People who use a gazillion hashtags on every photo on Instagram
AND ALSO: Listen. You don’t 12 hashtags on the picture of your #adorable #new #red #shoes #pumps #heels #brandname #footwear #storewhereyouboughtthem #fashion #trend #springshoes
Bloggers who post on Facebook or Twitter about all the fabulous stuff they get invited to but can’t attend. So that we all know they are totally IN DEMAND.
I’m sorry your life is so busy and fabulous, but those of us who get invited to like, one event a year would like to maintain a shred of dignity SO STOP IT. Gah.
(Totally switching gears here).
Fully-grown adults who have long engagements.
I recently posted on Facebook about how this irritates me and a bunch of people got defensive. Look, if you’re over 30 and have a job, there is no reason for you to be engaged more than a year.
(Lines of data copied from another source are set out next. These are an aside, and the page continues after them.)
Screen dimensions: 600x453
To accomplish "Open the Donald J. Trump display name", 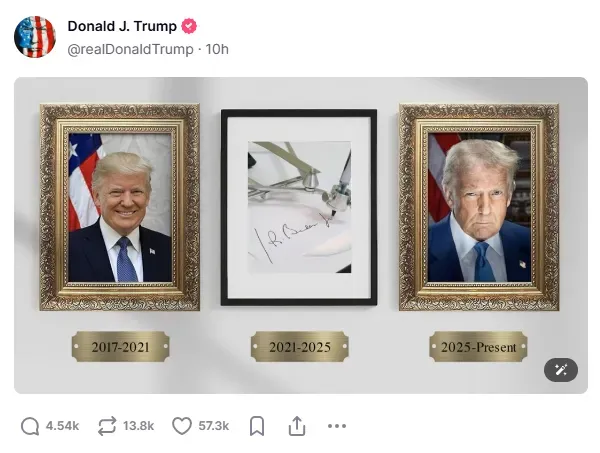I will [x=122, y=26].
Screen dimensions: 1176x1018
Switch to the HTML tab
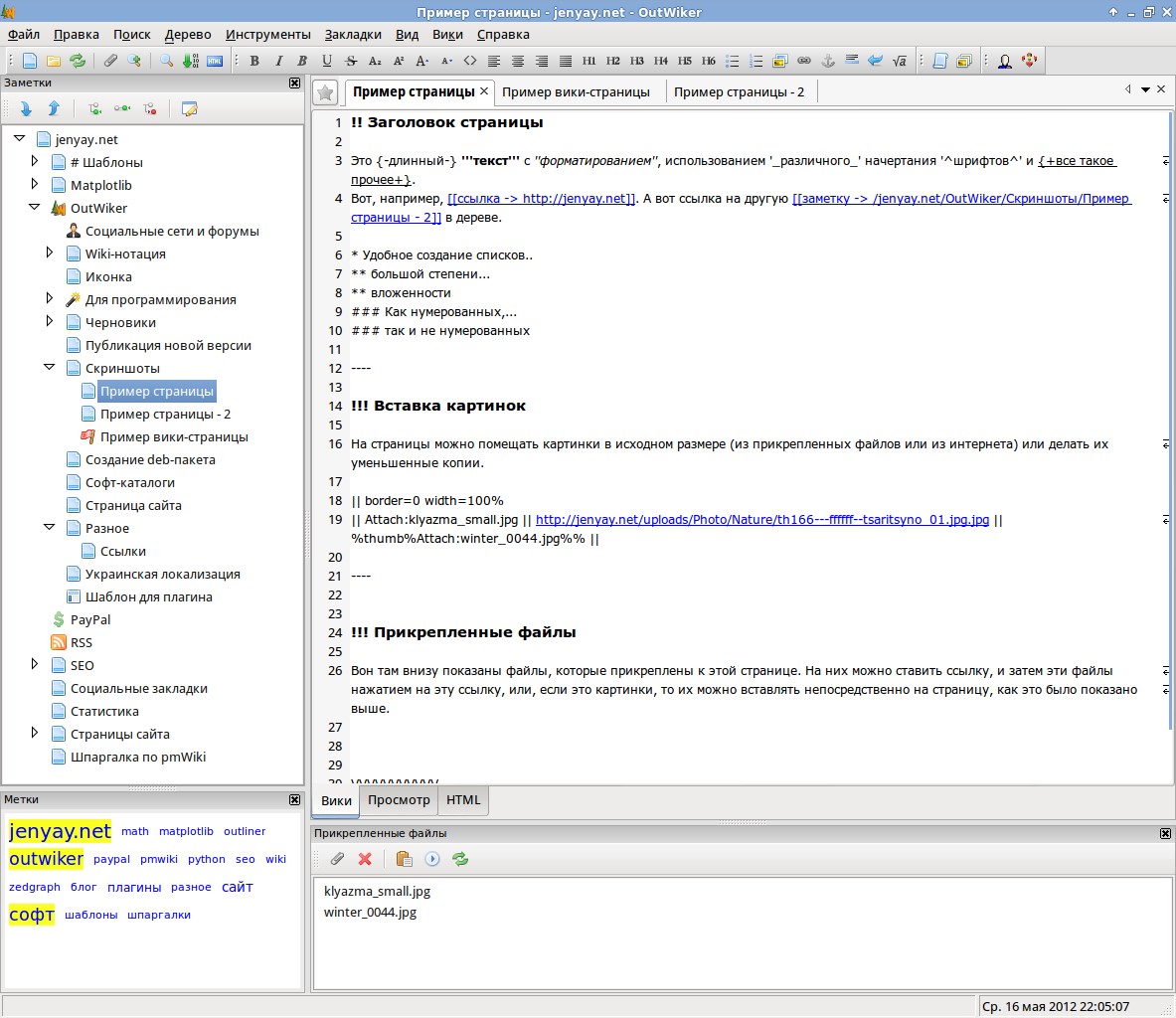point(463,800)
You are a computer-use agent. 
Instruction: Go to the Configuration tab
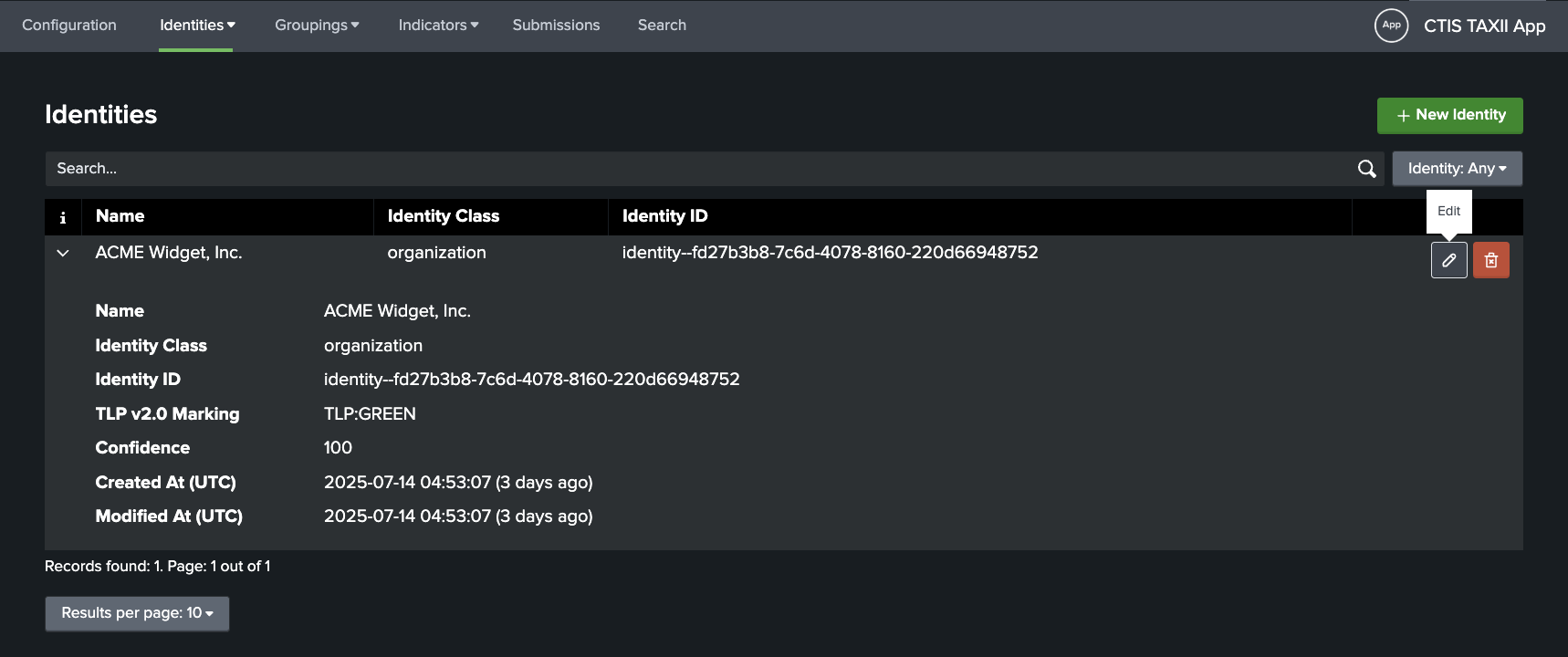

Unless your fiance is DEPLOYED. When I was a child bride of 22 with a fresh college diploma and no job, an 11-month engagement seemed like an eternity. WHAT’S YOUR PROBLEM? To me, nothing says “plenty of time to back out” like two 31-year-olds with an 18-month engagement.
People who come into my yard when I’m playing with the kids trying to sell me something.
I’m pretty sure it says in the Bible to love your neighbor as yourself until he or she preys on you when you’re trying to make sure your two-year-old doesn’t fall off the slide. Security system-man is lucky the husband was out with the kids when he ambled up to put a damper on a lovely evening, because the husband is MUCH nicer than I am and I would’ve said “get the H off my fishing lawn before I call the cops, sharkface!” When I did come outside and the salesman tried to latch on to me I calmly texted a friend and asked her to call me therefore saving myself from committing many, many mortal sins against the Honeywell man. Oh my gosh that made me MURDEROUSLY angry. And also? I’m not stupid! I know you’re not here to give me something for FREE, you fishing INTRUDER! GRRRAARRRRGH!
Recipes that include the word “skinny”
Look, it’s not like I stuff my face with brownies and cookies all day long (especially now that I have to eat gluten-free, waah-waah) so when I make a dessert recipe, LET IT BE FULL OF FAT AND SUGAR so I can ACTUALLY ENJOY IT!
And yes, I WILL be washing it down with a glass of Mountain Dew, TWO if you push me. I might even dump a box of NERDS in there just to make it sweeter!
In the totally paraphrased words of Erin Brockovich, “As long as I have one @$$ instead of two, I’ll eat whatever I want!”
(She said “wear” rather than “eat”. But I’m not about to start dressing like a prostitute. My kids might get kicked out of Christian school.)
So anyway, those are things that I do not enjoy. Feel free to judge me…silently.